Dysmyelination by Oligodendrocyte-Specific Ablation of Ninj2 Contributes to Depressive-Like Behaviors

Abstract

Depression is a mental disorder affecting more than 300 million people in the world. Abnormalities in white matter are associated with the development of depression. Here, the authors show that mice with oligodendrocyte-specific deletion of Nerve injury-induced protein 2 （Ninj2) exhibit depressive-like behaviors. Loss of Ninj2 in oligodendrocytes inhibits oligodendrocyte development and myelination, and impairs neuronal structure and activities. Ninj2 competitively inhibits TNFα/TNFR1 signaling pathway by directly binding to TNFR1 in oligodendrocytes. Loss of Ninj2 activates TNFα-induced necroptosis, and increases C-C Motif Chemokine Ligand 2 (Ccl2) production, which might mediate the signal transduction from oligodendrocyte to neurons.
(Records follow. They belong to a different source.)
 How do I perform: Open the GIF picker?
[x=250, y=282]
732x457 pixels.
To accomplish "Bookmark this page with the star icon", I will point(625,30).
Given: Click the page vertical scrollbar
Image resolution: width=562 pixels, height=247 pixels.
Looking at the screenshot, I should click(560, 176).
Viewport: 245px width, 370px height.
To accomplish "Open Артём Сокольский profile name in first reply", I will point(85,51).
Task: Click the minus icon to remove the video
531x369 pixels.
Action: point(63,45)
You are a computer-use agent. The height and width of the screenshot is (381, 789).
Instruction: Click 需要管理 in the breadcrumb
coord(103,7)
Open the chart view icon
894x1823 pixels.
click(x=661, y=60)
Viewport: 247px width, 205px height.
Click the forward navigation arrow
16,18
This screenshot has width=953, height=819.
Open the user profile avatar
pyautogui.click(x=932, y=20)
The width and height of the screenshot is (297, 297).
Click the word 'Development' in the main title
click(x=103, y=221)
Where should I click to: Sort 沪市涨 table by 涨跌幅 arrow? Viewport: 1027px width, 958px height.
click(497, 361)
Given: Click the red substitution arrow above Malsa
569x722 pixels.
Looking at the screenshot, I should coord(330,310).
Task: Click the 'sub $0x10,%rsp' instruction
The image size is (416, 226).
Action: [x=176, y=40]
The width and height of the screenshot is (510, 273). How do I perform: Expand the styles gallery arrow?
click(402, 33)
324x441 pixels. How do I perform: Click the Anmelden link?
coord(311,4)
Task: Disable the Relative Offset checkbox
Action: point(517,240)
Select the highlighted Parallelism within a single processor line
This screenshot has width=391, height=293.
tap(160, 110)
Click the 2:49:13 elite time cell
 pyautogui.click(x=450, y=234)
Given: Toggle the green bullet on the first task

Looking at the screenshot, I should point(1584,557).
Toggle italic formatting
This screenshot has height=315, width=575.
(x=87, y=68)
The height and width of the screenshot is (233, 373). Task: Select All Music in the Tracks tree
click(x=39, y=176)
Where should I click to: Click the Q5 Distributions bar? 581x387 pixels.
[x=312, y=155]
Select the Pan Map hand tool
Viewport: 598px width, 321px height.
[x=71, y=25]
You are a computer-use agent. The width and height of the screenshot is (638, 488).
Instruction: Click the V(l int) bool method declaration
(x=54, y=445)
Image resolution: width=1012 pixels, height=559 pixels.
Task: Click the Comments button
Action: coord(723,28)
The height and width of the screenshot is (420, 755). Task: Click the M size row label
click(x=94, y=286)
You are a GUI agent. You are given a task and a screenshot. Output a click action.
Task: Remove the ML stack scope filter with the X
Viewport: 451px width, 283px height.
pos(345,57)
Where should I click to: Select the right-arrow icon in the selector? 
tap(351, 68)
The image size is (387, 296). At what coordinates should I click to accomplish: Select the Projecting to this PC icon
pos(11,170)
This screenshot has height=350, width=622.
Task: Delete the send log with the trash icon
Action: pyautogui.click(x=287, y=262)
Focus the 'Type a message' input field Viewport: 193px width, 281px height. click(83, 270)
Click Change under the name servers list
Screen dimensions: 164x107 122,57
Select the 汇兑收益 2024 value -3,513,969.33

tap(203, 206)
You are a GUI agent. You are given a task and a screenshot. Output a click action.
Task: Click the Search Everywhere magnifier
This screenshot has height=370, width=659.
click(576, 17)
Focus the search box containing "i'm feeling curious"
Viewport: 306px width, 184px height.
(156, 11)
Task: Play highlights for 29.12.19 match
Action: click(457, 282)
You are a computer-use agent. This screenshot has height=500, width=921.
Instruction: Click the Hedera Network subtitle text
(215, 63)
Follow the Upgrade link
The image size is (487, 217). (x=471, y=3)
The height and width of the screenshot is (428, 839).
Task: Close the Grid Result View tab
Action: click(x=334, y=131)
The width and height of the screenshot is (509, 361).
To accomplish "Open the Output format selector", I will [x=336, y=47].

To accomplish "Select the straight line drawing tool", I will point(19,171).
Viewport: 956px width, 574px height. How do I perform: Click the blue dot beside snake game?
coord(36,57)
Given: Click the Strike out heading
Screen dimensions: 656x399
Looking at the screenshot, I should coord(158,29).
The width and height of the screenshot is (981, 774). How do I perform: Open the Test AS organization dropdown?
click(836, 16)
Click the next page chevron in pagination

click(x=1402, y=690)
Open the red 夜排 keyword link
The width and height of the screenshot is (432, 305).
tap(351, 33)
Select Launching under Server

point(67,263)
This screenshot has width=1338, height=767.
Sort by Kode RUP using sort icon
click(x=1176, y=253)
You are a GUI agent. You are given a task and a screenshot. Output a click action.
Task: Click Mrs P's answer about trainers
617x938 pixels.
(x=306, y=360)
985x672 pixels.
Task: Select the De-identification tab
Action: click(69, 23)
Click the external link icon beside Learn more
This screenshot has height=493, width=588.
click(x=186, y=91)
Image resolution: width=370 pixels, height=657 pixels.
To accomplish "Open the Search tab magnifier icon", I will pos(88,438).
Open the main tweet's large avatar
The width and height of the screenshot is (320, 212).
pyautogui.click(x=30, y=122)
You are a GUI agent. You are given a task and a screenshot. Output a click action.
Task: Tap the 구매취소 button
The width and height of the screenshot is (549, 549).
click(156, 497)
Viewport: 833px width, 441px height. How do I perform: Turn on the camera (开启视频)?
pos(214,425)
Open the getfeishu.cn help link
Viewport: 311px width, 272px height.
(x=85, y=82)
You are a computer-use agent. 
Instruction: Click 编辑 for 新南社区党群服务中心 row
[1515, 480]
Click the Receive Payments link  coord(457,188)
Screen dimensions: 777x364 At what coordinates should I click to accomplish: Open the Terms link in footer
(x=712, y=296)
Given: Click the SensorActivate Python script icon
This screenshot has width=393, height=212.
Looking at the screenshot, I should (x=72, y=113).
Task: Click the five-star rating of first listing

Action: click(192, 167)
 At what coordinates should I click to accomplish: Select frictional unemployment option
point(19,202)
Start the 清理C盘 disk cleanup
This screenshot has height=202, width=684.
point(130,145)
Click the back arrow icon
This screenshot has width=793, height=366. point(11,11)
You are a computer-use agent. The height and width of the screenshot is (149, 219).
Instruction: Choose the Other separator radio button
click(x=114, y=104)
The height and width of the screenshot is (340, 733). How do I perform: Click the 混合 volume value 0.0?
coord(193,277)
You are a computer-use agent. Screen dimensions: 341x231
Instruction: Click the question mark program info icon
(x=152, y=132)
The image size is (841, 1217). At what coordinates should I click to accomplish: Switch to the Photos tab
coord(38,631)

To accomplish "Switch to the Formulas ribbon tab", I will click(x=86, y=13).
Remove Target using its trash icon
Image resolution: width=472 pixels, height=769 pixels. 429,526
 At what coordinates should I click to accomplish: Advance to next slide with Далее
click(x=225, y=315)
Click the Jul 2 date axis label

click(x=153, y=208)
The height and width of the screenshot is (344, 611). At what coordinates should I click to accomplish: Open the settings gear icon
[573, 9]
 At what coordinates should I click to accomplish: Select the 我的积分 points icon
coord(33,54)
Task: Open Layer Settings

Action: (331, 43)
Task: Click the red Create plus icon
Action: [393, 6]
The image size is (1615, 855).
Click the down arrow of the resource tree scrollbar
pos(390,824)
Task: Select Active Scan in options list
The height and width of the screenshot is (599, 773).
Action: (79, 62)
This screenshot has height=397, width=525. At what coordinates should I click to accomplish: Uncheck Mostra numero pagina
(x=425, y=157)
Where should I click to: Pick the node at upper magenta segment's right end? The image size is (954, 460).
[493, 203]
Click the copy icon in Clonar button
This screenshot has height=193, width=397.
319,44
Inhibition of necroptosis by Nec-1s administration synchronously restores oligodendrocyte development, improves neuronal excitability, and alleviates depressive-like behaviors. This study thus illustrates the role of Ninj2 in the development of depression and myelination, reveals the relationship between oligodendrocytes and neurons, and provides a potential therapeutic target for depression.